Saturday was not ridiculously hot, and while Eric took Chloe shopping, I changed into my jeans and my long shirt and went out into the garden. “At a minimum, I need to tie up the rest of the tomatoes,” I told Eric, “which should take about ten minutes if I don’t get distracted. But I’ll get distracted.”
I did tie up the tomatoes, discovering that one of the plants has almost no leaves and one has an almost-ripe tomato on it. Which is not unreasonable for July, but is kind of unreasonable for my first time tying them up. Yeah. Anyway, they’re up now, and should be doing better. I cleared away the weeds around them and some ones I missed from last time around the peppers and eggplants. I have one Alma paprika pepper growing now. The eggplant plants are small and spindly, but that’s not surprising considering how many weeds they were covered by.

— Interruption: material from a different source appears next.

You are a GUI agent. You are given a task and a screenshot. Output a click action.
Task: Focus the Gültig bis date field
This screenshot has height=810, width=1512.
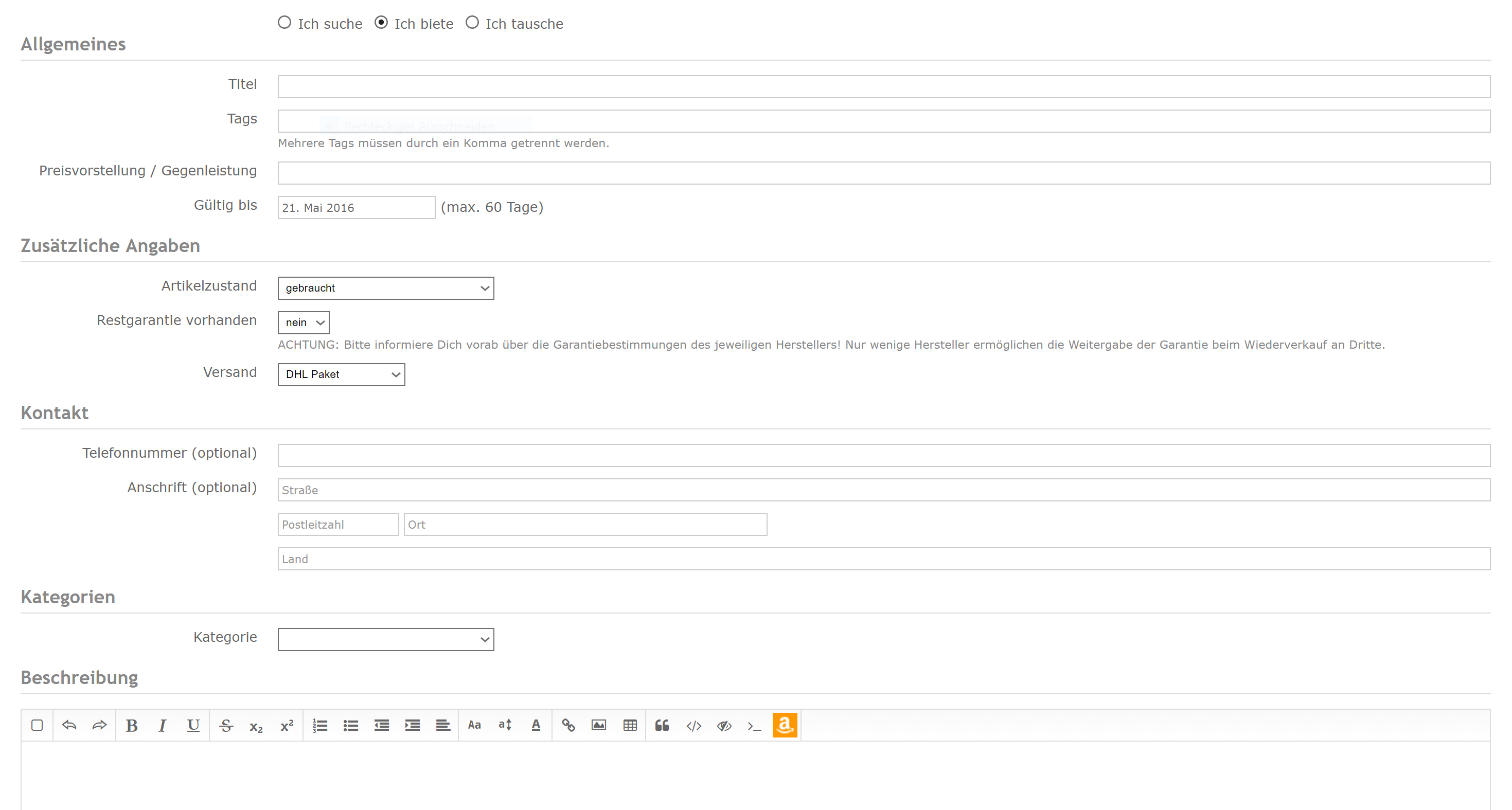357,208
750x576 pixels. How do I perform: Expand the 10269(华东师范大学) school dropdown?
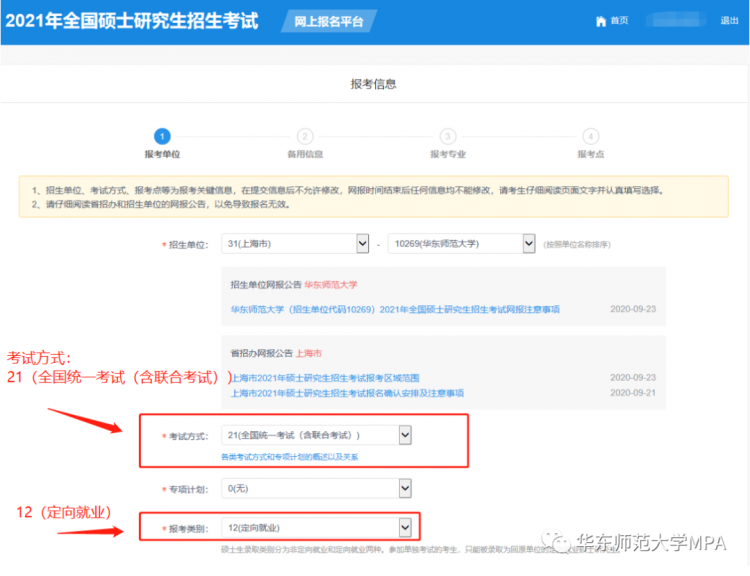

I decided that the potato patch is a bust. The plants were mostly gone anyway, and the rest covered with bindweed and this one annoying bush of the neighbor’s that keeps coming back, whether they cut it down or I do. (Of course I only cut the parts on my side of the fence.) The onion sets had done their best in the same conditions, but were clearly too tired to struggle on, so I pulled them up. The leeks had disappeared.
On the other side of the garden, where those beans were supposed to have grown, is now my de facto potato patch, because I planted some there…last year? No, the year before; last year was garlic. Anyway, they came back, and I didn’t pull them out, and there are enough that I might as well leave them, because I’m not getting anything else out of that entire side of the garden.
So that’s the vegetable garden: tomatoes doing okay, peppers and eggplants behind, volunteer potatoes, and an insanely happy patch of parsnips, some of which think they’re going to flower but they’re sadly mistaken. There will be no more flowering parsnips in my garden, possibly ever.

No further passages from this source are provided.